И вот та стадия, на которой нас застали события и на которой стала наша партия. Это было важнейшим переломом не только в политике Советской России, но и в политике всемирной. До сих пор мы поступали как единственная сила против всего мира, мечтая только о том, как бы уловить щелки между ними, чтобы противник не мог нас раздавить, а теперь мы сказали: мы теперь покрепче стали и на каждую вашу попытку наступления мы будем отвечать контрнаступлением, чтобы вы знали, что вы рискуете не только тем, что вы просадите несколько миллионов, как вы просадили на Юденича, Колчака и Деникина, но что вы рискуете тем, что за каждое ваше наступление будет расширяться область Советской республики. Россия то сих пор была только объектом, над которым мудрили и судили, как лучше её разделить между Юденичем, Колчаком и Деникиным. А теперь Россия сказала: а мы посмотрим, кто сильнее в войне. Вот как встал вопрос. Это – перемена всей политики, всемирной политики. Тут историку придется отметить, что это начало нового периода.

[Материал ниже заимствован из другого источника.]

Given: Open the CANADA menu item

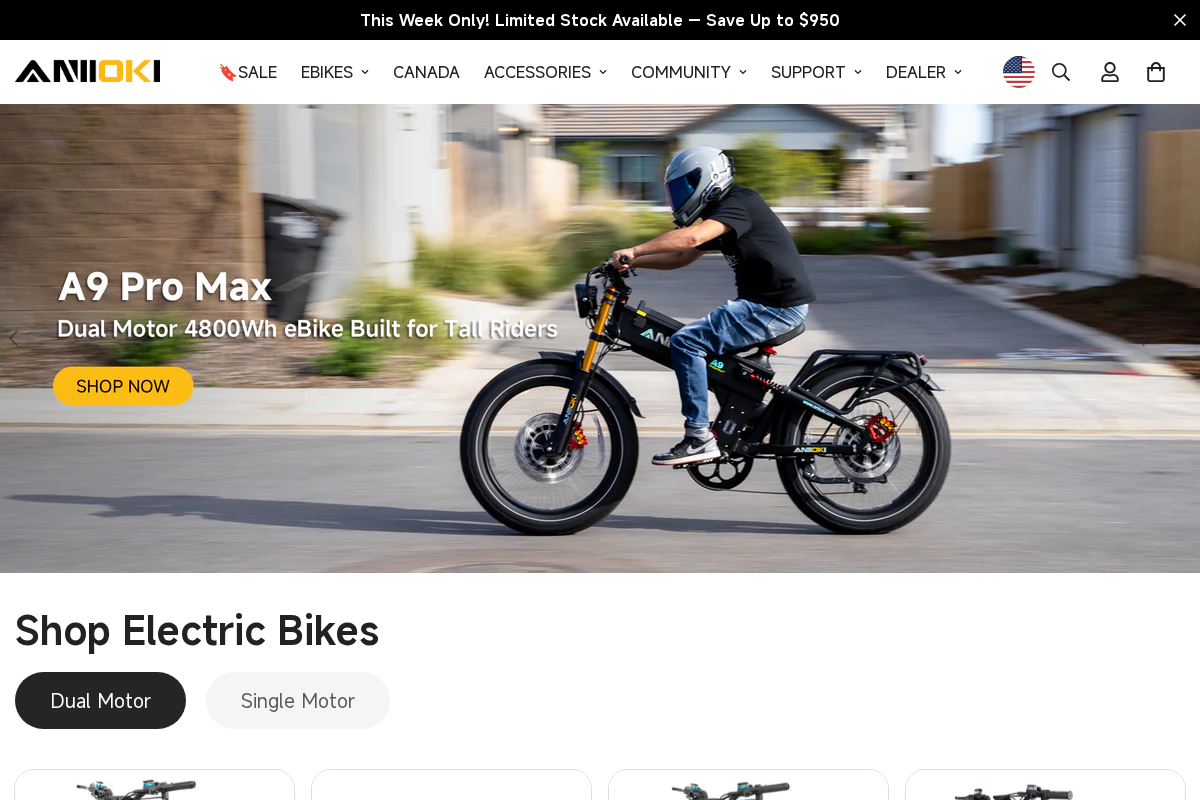Looking at the screenshot, I should tap(426, 72).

Каковы же были результаты этой политики? Конечно, главным результатом было то, что сейчас мы оказались потерпевшими громадное поражение. Чтобы перейти к этому, я должен описать то, что этому предшествовало. Насколько нам удалось прощупать штыком готовность Польши к социальной революции? Мы должны сказать, что эта готовность мала. Прощупать штыком – это значило получить прямой доступ к польскому батрачеству и к польскому промышленному пролетариату, поскольку он остался в Польше. Промышленный пролетариат оставался в Варшаве, в Лодзи, в Домбровицах, которые от границы очень далеко. С другой стороны, чтобы действительно прощупать степень готовности пролетариата Польши, в первую голову промышленного и, во вторую голову, батрацкого, стоящего на базисе засилья, мы должны были очистить от польских буржуазных войск и занять не только районы Варшавы, но и те районы, где есть промышленный пролетариат. А эти районы начинаются еще раньше, чем Варшава, которую занять не удалось. Поэтому прощупать готовность Польши к социалистической революции удалось чрезвычайно мало. Мы встретили большой национальный подъём мелких буржуазных элементов, которые по мере приближения к Варшаве приходили в ужас за свое национальное существование. Нам не удалось прощупать действительного настроения пролетарских масс и в батрачестве, и в рядах промышленного пролетариата Польши.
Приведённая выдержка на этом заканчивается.